[[ DATA TO USE open ]]
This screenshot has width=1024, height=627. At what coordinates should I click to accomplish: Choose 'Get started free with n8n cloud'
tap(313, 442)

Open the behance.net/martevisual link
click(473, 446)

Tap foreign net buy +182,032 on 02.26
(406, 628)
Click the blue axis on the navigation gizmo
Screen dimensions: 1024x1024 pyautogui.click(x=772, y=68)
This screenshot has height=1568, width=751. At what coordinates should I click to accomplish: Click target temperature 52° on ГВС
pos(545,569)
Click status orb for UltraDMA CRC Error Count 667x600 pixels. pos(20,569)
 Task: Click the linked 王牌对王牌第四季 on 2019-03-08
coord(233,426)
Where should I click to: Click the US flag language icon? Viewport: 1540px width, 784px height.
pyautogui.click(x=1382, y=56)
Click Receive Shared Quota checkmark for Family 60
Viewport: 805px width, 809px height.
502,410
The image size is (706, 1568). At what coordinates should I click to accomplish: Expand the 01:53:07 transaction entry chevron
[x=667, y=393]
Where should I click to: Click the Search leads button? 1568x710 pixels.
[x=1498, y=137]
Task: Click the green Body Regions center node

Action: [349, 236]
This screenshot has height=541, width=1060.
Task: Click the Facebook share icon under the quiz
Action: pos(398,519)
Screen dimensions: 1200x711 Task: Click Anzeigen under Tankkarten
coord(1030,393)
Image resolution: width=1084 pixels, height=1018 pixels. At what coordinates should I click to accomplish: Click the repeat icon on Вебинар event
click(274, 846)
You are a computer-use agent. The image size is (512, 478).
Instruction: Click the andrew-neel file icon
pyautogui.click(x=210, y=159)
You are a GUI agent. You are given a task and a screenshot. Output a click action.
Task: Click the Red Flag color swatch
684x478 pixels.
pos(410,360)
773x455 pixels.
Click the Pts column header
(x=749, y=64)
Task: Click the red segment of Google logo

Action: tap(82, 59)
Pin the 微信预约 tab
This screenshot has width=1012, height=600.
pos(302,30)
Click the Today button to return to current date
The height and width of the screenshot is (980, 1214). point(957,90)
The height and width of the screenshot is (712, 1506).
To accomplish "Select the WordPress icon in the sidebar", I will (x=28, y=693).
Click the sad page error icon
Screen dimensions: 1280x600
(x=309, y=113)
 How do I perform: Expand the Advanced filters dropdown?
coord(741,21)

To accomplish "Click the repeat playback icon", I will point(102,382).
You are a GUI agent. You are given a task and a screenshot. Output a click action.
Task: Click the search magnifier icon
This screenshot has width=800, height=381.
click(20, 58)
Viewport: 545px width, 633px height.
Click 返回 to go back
[[ DATA TO USE closed ]]
| BRIEF |
Copy out the lines beginning at the one that contains "Where should I click to: Click the Search". Stop at the final line of the data, and include it.

| ANSWER TO THIS PROBLEM |
Where should I click to: Click the Search leads button? 1568x710 pixels.
[x=1498, y=137]
Task: Click the green Body Regions center node

Action: [349, 236]
This screenshot has height=541, width=1060.
Task: Click the Facebook share icon under the quiz
Action: pos(398,519)
Screen dimensions: 1200x711 Task: Click Anzeigen under Tankkarten
coord(1030,393)
Image resolution: width=1084 pixels, height=1018 pixels. At what coordinates should I click to accomplish: Click the repeat icon on Вебинар event
click(274, 846)
You are a computer-use agent. The image size is (512, 478).
Instruction: Click the andrew-neel file icon
pyautogui.click(x=210, y=159)
You are a GUI agent. You are given a task and a screenshot. Output a click action.
Task: Click the Red Flag color swatch
684x478 pixels.
pos(410,360)
773x455 pixels.
Click the Pts column header
(x=749, y=64)
Task: Click the red segment of Google logo

Action: tap(82, 59)
Pin the 微信预约 tab
This screenshot has width=1012, height=600.
pos(302,30)
Click the Today button to return to current date
The height and width of the screenshot is (980, 1214). point(957,90)
The height and width of the screenshot is (712, 1506).
To accomplish "Select the WordPress icon in the sidebar", I will (x=28, y=693).
Click the sad page error icon
Screen dimensions: 1280x600
(x=309, y=113)
 How do I perform: Expand the Advanced filters dropdown?
coord(741,21)

To accomplish "Click the repeat playback icon", I will point(102,382).
You are a GUI agent. You are given a task and a screenshot. Output a click action.
Task: Click the search magnifier icon
This screenshot has width=800, height=381.
click(20, 58)
Viewport: 545px width, 633px height.
Click 返回 to go back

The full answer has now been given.